Important Academic Dates

Information about important academic dates including deadlines for withdrawing from units are available at https://www.mq.edu.au/study/calendar-of-dates

Learning Outcomes

On successful completion of this unit, you will be able to:

  • Identify and critically analyse the practice of data journalism, its products (including visualizations and interactive reporting) and its history.
  • Demonstrate an understanding of how to gather, analyse and interpret data as a journalist.
  • Apply advanced reporting and storytelling techniques to find and produce stories that inform, educate and entertain.
  • Identify and analyse new literacies in journalism.
  • Situate the focus on data and visualization within debates about journalism and its social function.

Assessment Tasks

Name Weighting Due Groupwork/Individual Short Extension AI Approach
Portfolio1: Deconstructed Data 20% August 26, 2015 No
Portfolio 2 30% October 28, 2015 No
Data Story Pitch and Plan 10% Week 9 No
Data Journalism Project 40% November 16, 2015 No

Portfolio1: Deconstructed Data

Due: August 26, 2015
Weighting: 20%
Groupwork/Individual:
Short extension 3: No
AI Approach:

Each student will submit a Portfolio that is made up of three blog posts from the Community of Inquiry Blog (apx 500 words each; weeks 1-4) and a 250 word overview/introduction that reflects on the work completed

Detailed descriptions of the research and learning activities that you will document in your blog posts will be issued in class and via email.  A reference copy of instructions will be posted to iLearn.
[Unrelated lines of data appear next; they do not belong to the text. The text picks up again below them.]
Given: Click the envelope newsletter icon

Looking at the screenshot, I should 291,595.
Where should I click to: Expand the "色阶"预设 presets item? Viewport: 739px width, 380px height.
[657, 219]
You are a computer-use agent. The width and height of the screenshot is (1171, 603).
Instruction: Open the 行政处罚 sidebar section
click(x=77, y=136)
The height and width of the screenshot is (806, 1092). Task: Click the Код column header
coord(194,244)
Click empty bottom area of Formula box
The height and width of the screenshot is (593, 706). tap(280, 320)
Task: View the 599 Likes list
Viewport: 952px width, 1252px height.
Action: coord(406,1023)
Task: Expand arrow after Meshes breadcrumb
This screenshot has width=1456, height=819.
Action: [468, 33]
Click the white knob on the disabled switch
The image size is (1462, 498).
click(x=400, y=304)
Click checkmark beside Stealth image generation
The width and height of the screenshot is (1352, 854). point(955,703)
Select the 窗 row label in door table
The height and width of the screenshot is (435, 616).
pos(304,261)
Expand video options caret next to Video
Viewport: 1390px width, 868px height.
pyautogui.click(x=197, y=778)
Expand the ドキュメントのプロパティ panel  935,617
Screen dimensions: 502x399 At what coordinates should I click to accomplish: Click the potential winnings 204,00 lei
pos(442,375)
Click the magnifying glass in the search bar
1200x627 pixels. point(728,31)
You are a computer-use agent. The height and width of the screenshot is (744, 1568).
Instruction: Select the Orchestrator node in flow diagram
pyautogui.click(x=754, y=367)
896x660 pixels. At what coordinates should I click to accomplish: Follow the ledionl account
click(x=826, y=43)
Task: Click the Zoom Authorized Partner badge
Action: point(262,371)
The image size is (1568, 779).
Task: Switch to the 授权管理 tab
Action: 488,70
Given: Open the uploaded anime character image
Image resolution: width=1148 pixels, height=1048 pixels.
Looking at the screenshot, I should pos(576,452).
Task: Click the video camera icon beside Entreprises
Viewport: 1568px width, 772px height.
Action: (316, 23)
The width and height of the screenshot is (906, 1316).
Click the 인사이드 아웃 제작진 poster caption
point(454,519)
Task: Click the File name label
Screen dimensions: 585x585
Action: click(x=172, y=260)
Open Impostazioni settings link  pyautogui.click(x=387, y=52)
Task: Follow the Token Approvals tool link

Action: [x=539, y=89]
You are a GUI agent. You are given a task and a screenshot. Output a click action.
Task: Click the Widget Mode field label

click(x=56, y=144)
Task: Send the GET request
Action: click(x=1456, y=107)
Individual Posts are to be completed before class each week and published to Meco826.ltc.mq.edu.au. 

You should follow the blog's style guide.

You will be expected to present and discuss your posts in class.

Due: Submission of selected posts via iLearn turnitin box on August 26, 2015

 

 

 

 


On successful completion you will be able to:
  • Identify and critically analyse the practice of data journalism, its products (including visualizations and interactive reporting) and its history.
  • Demonstrate an understanding of how to gather, analyse and interpret data as a journalist.
  • Apply advanced reporting and storytelling techniques to find and produce stories that inform, educate and entertain.
  • Identify and analyse new literacies in journalism.
  • Situate the focus on data and visualization within debates about journalism and its social function.

Portfolio 2

Due: October 28, 2015
Weighting: 30%
Groupwork/Individual:
Short extension 3: No
AI Approach:

Each student will submit a Portfolio that is made up of four-five blog posts (apx 250-500 words each from weeks 5-11) and a 250 word overview/reflective introduction

Detailed descriptions of the research and learning activities that you will document in posts your will be issued in class and via email.  A reference copy of instructions will be posted to iLearn.

Individual Posts are to be completed before class each week and published on Meco826.ltc.mq.edu.au

You should follow the blog's style guide.

You will be expected to present and discuss your posts in class.

Due: Submission of selected posts via iLearn turnitin box on October 28, 2015

 


On successful completion you will be able to:
  • Identify and critically analyse the practice of data journalism, its products (including visualizations and interactive reporting) and its history.
  • Demonstrate an understanding of how to gather, analyse and interpret data as a journalist.
  • Apply advanced reporting and storytelling techniques to find and produce stories that inform, educate and entertain.
  • Identify and analyse new literacies in journalism.
  • Situate the focus on data and visualization within debates about journalism and its social function.

Data Story Pitch and Plan

Due: Week 9
Weighting: 10%
Groupwork/Individual:
Short extension 3: No
AI Approach:

Each Student will pitch their data-driven story idea to the class in week 9. 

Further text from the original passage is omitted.